## TEXTO CITADO
O recente almoço em homenagem ao coronel Ustra, torturador do DOI-Codi, evidencia os limites da democracia burguesa no Brasil que, diferentemente de outros países, em sua Constituição permite as Forças Armadas intervirem em questões internas do país, na "manutenção da lei e da ordem".
O coronel Carlos Alberto Brilhante Ustra, que está sendo processado pela família Teles, terá sido dos mais violentos repressores do regime militar imposto ao país, nas palavras do advogado, ex-ministro da Justiça, José Carlos Dias.
Mesmo reconhecendo que a democracia burguesa está a serviço de uma minoria, submetendo a maioria à exploração e miséria, é importante a denúncia e a luta contra os seus limites, no caso, a impunidade do coronel Ustra, e a luta para ampliar a democracia, no sentido do acúmulo de forças do proletariado e do povo para a construção de uma nova sociedade, a sociedade socialista.
Mesmo reconhecendo que a democracia burguesa está a serviço de uma minoria, submetendo a maioria à exploração e miséria, é importante a denúncia e a luta contra os seus limites, no caso, a impunidade do coronel Ustra, e a luta para ampliar a democracia, no sentido do acúmulo de forças do proletariado e do povo para a construção de uma nova sociedade, a sociedade socialista.
A luta pela anistia ampla, geral e irrestrita alcançou uma vitória parcial, devido à correlação de forças políticas naquele momento que permitiu à ditadura impor condições ao elaborar a redação da lei da Anistia. Torturadores e colaboradores do regime militar permaneceram impunes, inclusive ocupando postos chaves no Estado.
Em outros países, como a Argentina, a mobilização popular conquistou a revogação das chamadas "leis do perdão".
No Chile, em episódio recente,
o neto de Pinochet foi expulso do exército após ter defendido o golpe de Estado e a ditadura militar encabeçada pelo avô.
No Brasil, sequer os arquivos da ditadura foram abertos, muitos patriotas continuam "desaparecidos" e ainda não foram reveladas as circunstâncias de seus assassinatos. Várias famílias não puderam honrar e enterrar seus mortos.
Abaixo publicamos e reproduzimos, respectivamente, os artigos do jornalista Antônio Augusto e do advogado, ex-ministro da Justiça, José Carlos Dias.
Justiça julga torturador do DOI-Codi
Antônio Augusto *
O torturador Carlos Alberto Brilhante Ustra passa por maus momentos: terá que prestar contas perante à Justiça pela ação durante os anos de chumbo da ditadura.

## ENUNCIADO
Transcreva o trecho do texto sobre o coronel Ustra que começa em "Em outros países, como" e segue até "chumbo da ditadura.".

## DADOS REGISTRADOS
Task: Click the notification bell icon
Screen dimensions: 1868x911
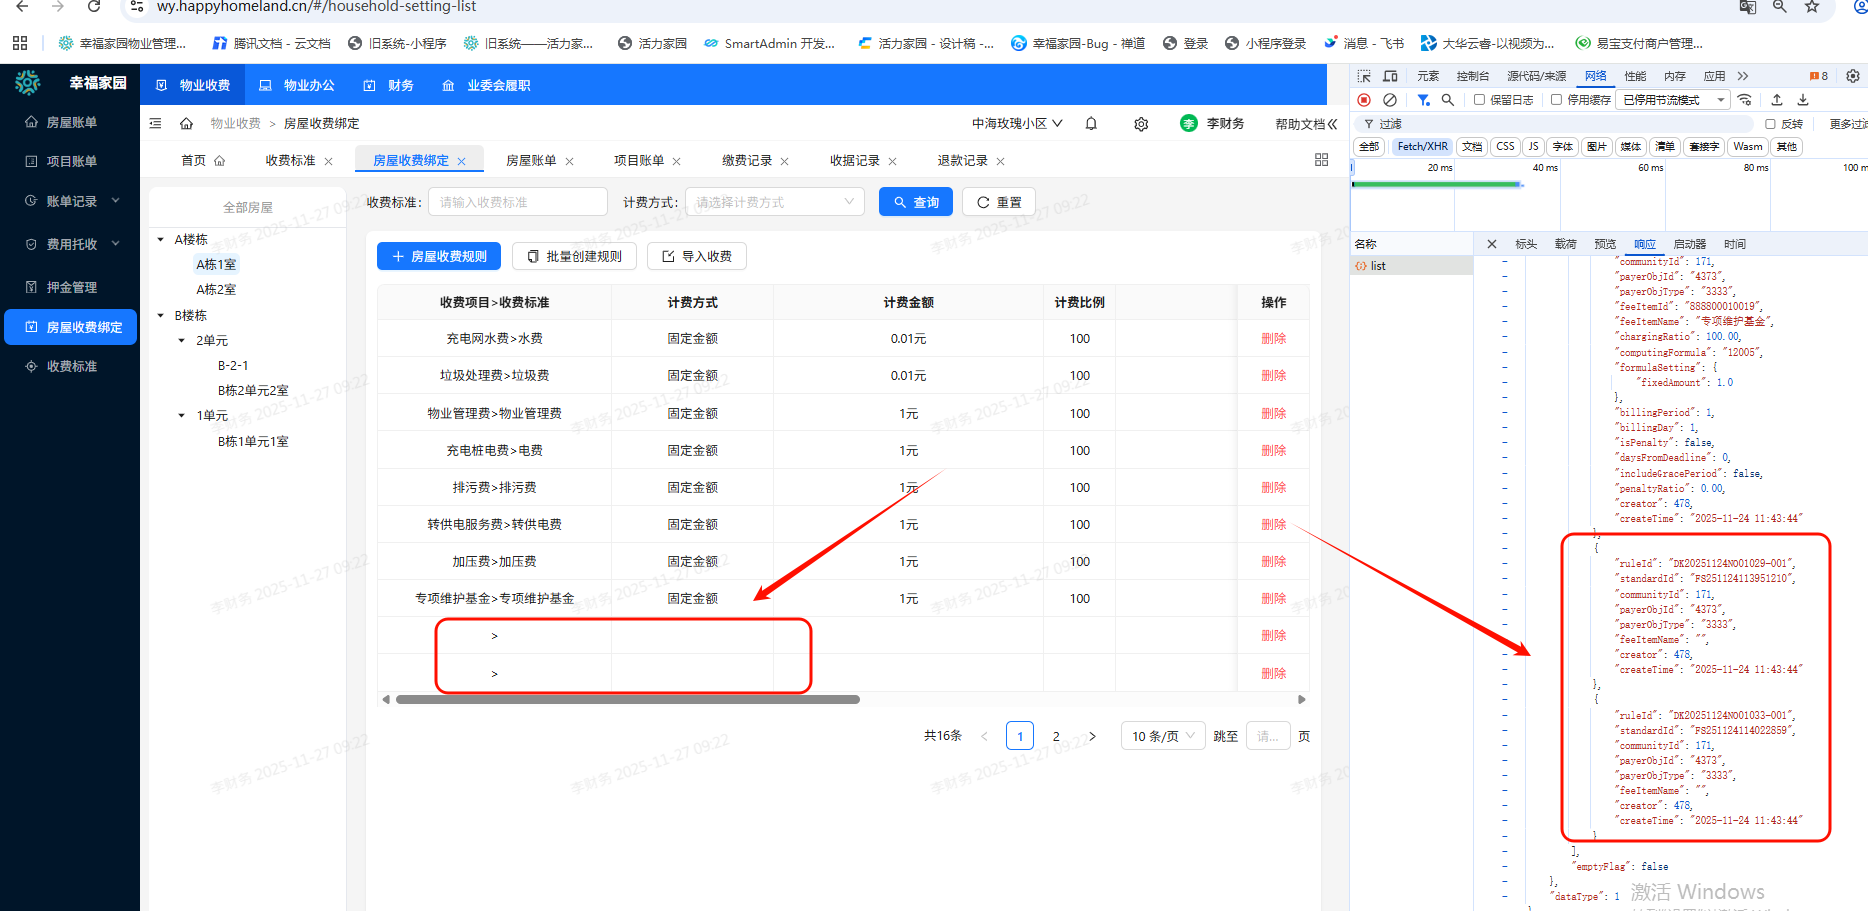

## EXERCÍCIO RESOLVIDO
Em outros países, como a Argentina, a mobilização popular conquistou a revogação das chamadas "leis do perdão".
No Chile, em episódio recente,
o neto de Pinochet foi expulso do exército após ter defendido o golpe de Estado e a ditadura militar encabeçada pelo avô.
No Brasil, sequer os arquivos da ditadura foram abertos, muitos patriotas continuam "desaparecidos" e ainda não foram reveladas as circunstâncias de seus assassinatos. Várias famílias não puderam honrar e enterrar seus mortos.
Abaixo publicamos e reproduzimos, respectivamente, os artigos do jornalista Antônio Augusto e do advogado, ex-ministro da Justiça, José Carlos Dias.
Justiça julga torturador do DOI-Codi
Antônio Augusto *
O torturador Carlos Alberto Brilhante Ustra passa por maus momentos: terá que prestar contas perante à Justiça pela ação durante os anos de chumbo da ditadura.